→ **練習題目**
- 1) 把反思人類中心主義的文章中，從「作者:馮雷    發布時間:2010年04月20日」一直到「經迫切地提上當代的議事日程。」為止的文字原樣照錄下來。
- 2) 反思人類中心主義的文章停在最後一句，請從那裡往下寫出後續內容。

→ **所附文章**
━━━

對近代自然觀和人類中心主義的再思考

作者:馮雷    發布時間:2010年04月20日    

“過去的一切運動都是少數人的或者為少數人謀利益的運動。無產階級的運動是絕大多數人的、為絕大多數人謀利益的獨立的運動。無產階級,現今社會的最底層,如果不炸毀構成官方社會的整個上層,就不能抬起頭來,挺起胸來。”[1]馬克思在《共產黨宣言》中的這段話,與那個時代很多有良知的作家的著作中所表達的一樣,將道德批判的矛頭指向惟利是圖的資本家階級,而將道德同情傾注給創造財富的勞動者階級。

但是,20世紀下半葉以后,道德關懷的重心發生了很大變化。第二次世界大戰以后,西方發達國家普遍步入大眾消費社會,而70年代以后,南美洲、亞洲等相當一部分國家的經濟迅速發展,生活水平顯著提高。這個時期世界人口增長也迅速加快。可是,在人們的物質生活改善的同時,卻引發了全球性的資源、環境危機。在這種狀況下,對貧困者的道德同情和爭取人類共同進步的道德熱情,似乎由於對資源和環境危機的惶恐不安而減弱。在人類社會內部的諸問題——例如維護和平、公平地享有財富的分配、普遍參與精神活動等——仍未找出更恰當的解決途徑的時候,一種新的倫理要求,即反省人類與自然發生對立的原因,謀求人與自然的和諧和共生,已經迫切地提上當代的議事日程。

1962年,美國生物學家卡遜發表了《寂靜的春天》,標志著人類面對環境危機引發的全方位的理性反省的開始。1967年,懷特發表《當前生態危機的歷史根源》一文,試圖把生態危機的社會歷史根源歸結為來源於基督教傳統、后來為現代社會所普遍認同的征服自然和役使自然的觀念。1968年,哈丁發表《公有地的悲劇》,指出如果失去法律和倫理對人類行為的制約,那麼在市場經濟條件下,人類的盲目競爭必然導致公有地受到災難性的破壞。1969年再版的列奧鮑德的《沙鄉年鑒》,給初起的環境哲學注入了這樣的觀點:人類不是自然的征服者,而是自然的一部分、生態系的一員。在人與自然這個共同體中,人類應該遵循人與大地以及人與依存於大地的動植物之間關系的倫理規則。[2]20世紀60年代末的這三份文獻分別涉及了后來環境倫理學的三個重要方面:文化傳統問題、社會制度問題、自然的倫理價值問題。1973年,阿倫·奈斯發表《淺層生態運動和深層、長遠的生態運動:一個概要》,提出了深層生態學的概念,深層生態學強調在認識和解決環境問題上前述三個方面的內在關聯。

━━━

→ **原始條目**
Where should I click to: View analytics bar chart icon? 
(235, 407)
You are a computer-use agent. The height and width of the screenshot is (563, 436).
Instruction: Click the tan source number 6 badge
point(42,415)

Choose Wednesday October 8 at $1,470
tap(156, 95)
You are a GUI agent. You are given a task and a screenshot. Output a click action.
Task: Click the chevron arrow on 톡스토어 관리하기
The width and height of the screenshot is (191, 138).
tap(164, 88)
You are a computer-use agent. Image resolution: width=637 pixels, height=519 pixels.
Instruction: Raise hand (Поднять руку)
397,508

━━━

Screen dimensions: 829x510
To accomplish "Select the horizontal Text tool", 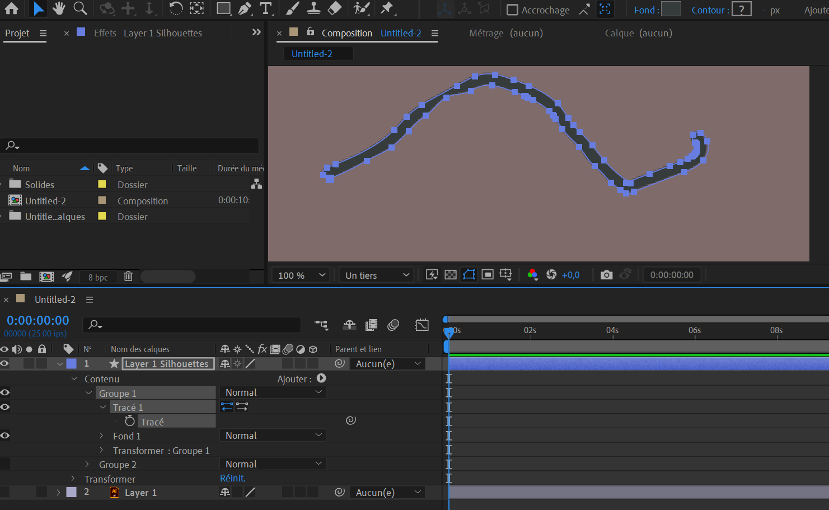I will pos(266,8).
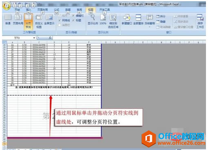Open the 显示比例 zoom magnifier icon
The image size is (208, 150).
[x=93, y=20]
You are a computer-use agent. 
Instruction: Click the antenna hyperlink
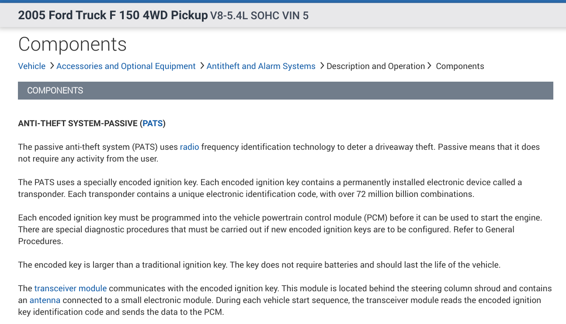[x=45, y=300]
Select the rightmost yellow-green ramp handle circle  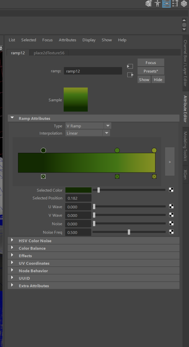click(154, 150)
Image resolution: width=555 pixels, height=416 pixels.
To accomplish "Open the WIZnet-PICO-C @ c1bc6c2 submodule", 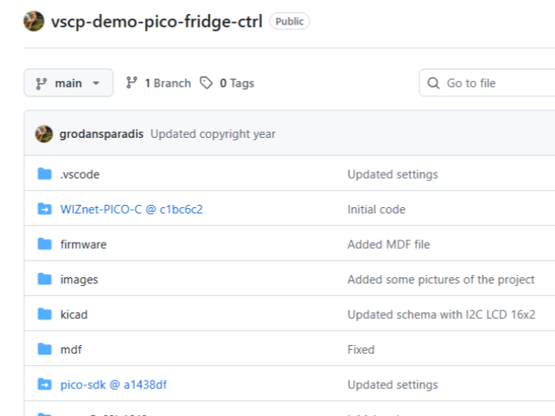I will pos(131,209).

━━━

→ **參考答案**
- 1)
作者:馮雷    發布時間:2010年04月20日    

“過去的一切運動都是少數人的或者為少數人謀利益的運動。無產階級的運動是絕大多數人的、為絕大多數人謀利益的獨立的運動。無產階級,現今社會的最底層,如果不炸毀構成官方社會的整個上層,就不能抬起頭來,挺起胸來。”[1]馬克思在《共產黨宣言》中的這段話,與那個時代很多有良知的作家的著作中所表達的一樣,將道德批判的矛頭指向惟利是圖的資本家階級,而將道德同情傾注給創造財富的勞動者階級。

但是,20世紀下半葉以后,道德關懷的重心發生了很大變化。第二次世界大戰以后,西方發達國家普遍步入大眾消費社會,而70年代以后,南美洲、亞洲等相當一部分國家的經濟迅速發展,生活水平顯著提高。這個時期世界人口增長也迅速加快。可是,在人們的物質生活改善的同時,卻引發了全球性的資源、環境危機。在這種狀況下,對貧困者的道德同情和爭取人類共同進步的道德熱情,似乎由於對資源和環境危機的惶恐不安而減弱。在人類社會內部的諸問題——例如維護和平、公平地享有財富的分配、普遍參與精神活動等——仍未找出更恰當的解決途徑的時候,一種新的倫理要求,即反省人類與自然發生對立的原因,謀求人與自然的和諧和共生,已經迫切地提上當代的議事日程。

- 2)
從哲學的角度來看,環境問題的核心是人與自然的關系問題。無論文化論探討的自然觀問題,制度論探討的生產消費方式問題,價值論探討的人類中心論問題,核心都是重新認識當代背景下的人與自然。因此,本文將在人和自然這個大主題內,分別選取近代自然觀和人類中心主義這兩個突出問題,試圖作一點探索性的思考。關於近代自然觀的問題,我將通過對文藝復興時代人文主義自然觀的探討,指出近代自然觀中本來應有的人與自然親和的一面,以及科學理性對后來形成的片面的自然觀的影響。關於人類中心主義問題,我將通過對非人類中心主義觀點的剖析,指出環境倫理學與傳統道德主題的關聯。

人文主義的自然和科學的自然

環境哲學在論及造成生態危機的文化原因時,通常拿近代以后人與自然分離、人支配自然的自然觀作為批判對象。前面提到的懷特及其以后的一些學者深入討論了基督教文化中人主宰自然的觀念與當代自然生態破壞的關系,不少人偏於美化近代以前的自然觀,[3]甚至有的人主張建立“生態神學”。另一方面,從理性立場對近代自然觀的批判則認為,笛卡兒和培根以后人與自然二元對峙的、機械論的近代自然觀是導致環境破壞的重要原因。因此,人與自然分離和人主宰自然的觀念是造成環境破壞的文化根源。隻有改變人類中心主義的觀念,恢復人與自然的和諧共生,才能從根本上克服生態危機——這種認識已經成為環境哲學中文化批判論的一個定式。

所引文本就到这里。